ROR site maps are the perfect answer for directing ALL search engines to your inner pages, regardless of broken links or nasty dynamic URLs. It is an all-in-one solution that helps ALL search engine robots explore and index your site appropriately.

Submit Different Types For Different Sites

To increase search engine rankings you may actually submit your site maps to your chosen search engine. By doing this, your web site will quickly get "spidered" and indexed in their database, instead of waiting for the bots to find you. 

Each search engine has a preferred format, though, for submitting site maps. Google prefers XML while Yahoo accepts text versions. A text version site map that can be submitted to Yahoo is not the same as the HTML-based site map used by on-site visitors.

These submitted site maps solve the same issues that the on-site ROR site map does, except in a much faster way. They get your information to the preferred site so you can get indexed in their databases quickly. You may even program these site maps to tell the search engine when they should revisit and re-spider your site for new content to include in search results.

What is XML? XML is an acronym for Extensible Markup Language. It is an open standard for exchanging structured documents and data over the Internet, introduced by the World Wide Web Consortium (W3C) back in November 1996.

Google launched the Site Map 0.84 Protocol back in 2005, which uses the XML format. It was developed in response to the increasing size and complexity of web sites, and the frequent changing, adding, and updating of content at many of these sites. As web sites grew, it was difficult for the search engines to keep up with all of the material, and sometimes their spiders skipped information as they crawled these rapidly changing sites.

The new XML protocol could track URLs more efficiently, optimizing sites to one page and summarizing how frequently a page updated. After Google’s publishing under the Attribution/Share Alike Creative Commons License, the word quickly spread.

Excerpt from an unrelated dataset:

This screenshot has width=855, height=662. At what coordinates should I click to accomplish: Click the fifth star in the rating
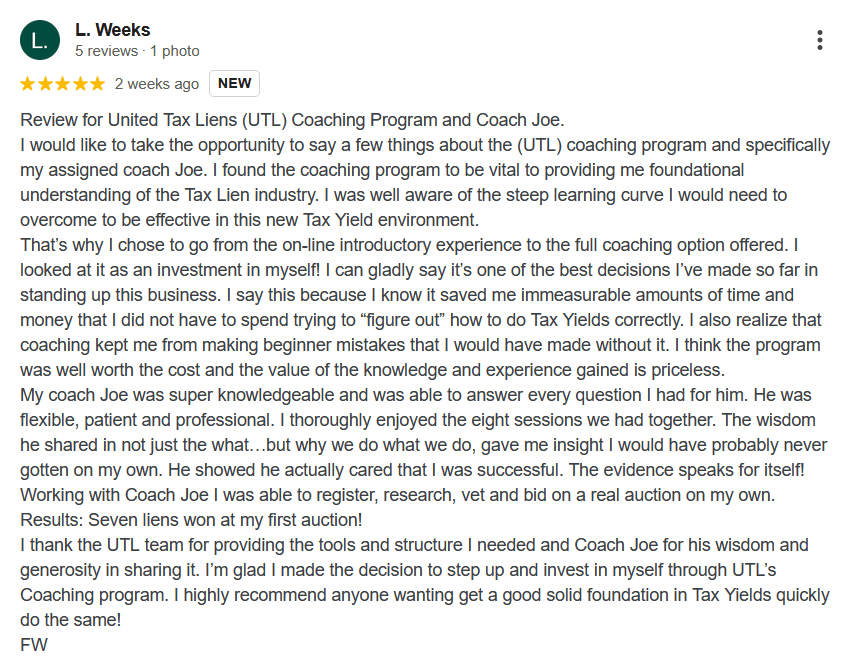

How to Create these Site Maps

All of you non-experienced programmers are probably wondering how to go about creating these different site maps for your web sites. Fortunately, you do not need to know! In fact there are multiple free and paid site map generators across the Internet that can automatically create them for you.

Some only specialize in one of the above formats, such as the ROR Site Map Generator provided by ROR Web (www.rorweb.com) or the XML Site Map Generator Script from Google itself. This script can be found by going to this link: https://www.google.com/webmasters/tools, and following the instructions within.

The site map generator that I currently use for my clients and personal sites is the four-in-one version offered by XML-Site Maps.com. The welcome screen gives a clear understanding of what you are getting, what to do to get it and what to do after you receive it. You simply enter a starting URL (usually the root domain) and the program will automatically pull up a details page, including number of pages, broken links, and the different site map formats. 

A Site Map Conclusion

While your web site’s site map is much more than a summary of your site, it may be seen as one. It is an all-in-one solution to direct even your most oblivious visitors to the necessary areas within your site and give them an alternative if you have broken links.

Your site map will also serve the search engines’ purposes in many ways, giving them a clear path to all the pages you expect to be indexed regardless of the broken links stated above and dynamic URLs which are hard for them to read and understand. It will also increase the odds that they will rank you for your keyword phrases, and quickly get your information to them, including when you expect to update. If these site map formats were not originally in your web site building plans, consider adding them today!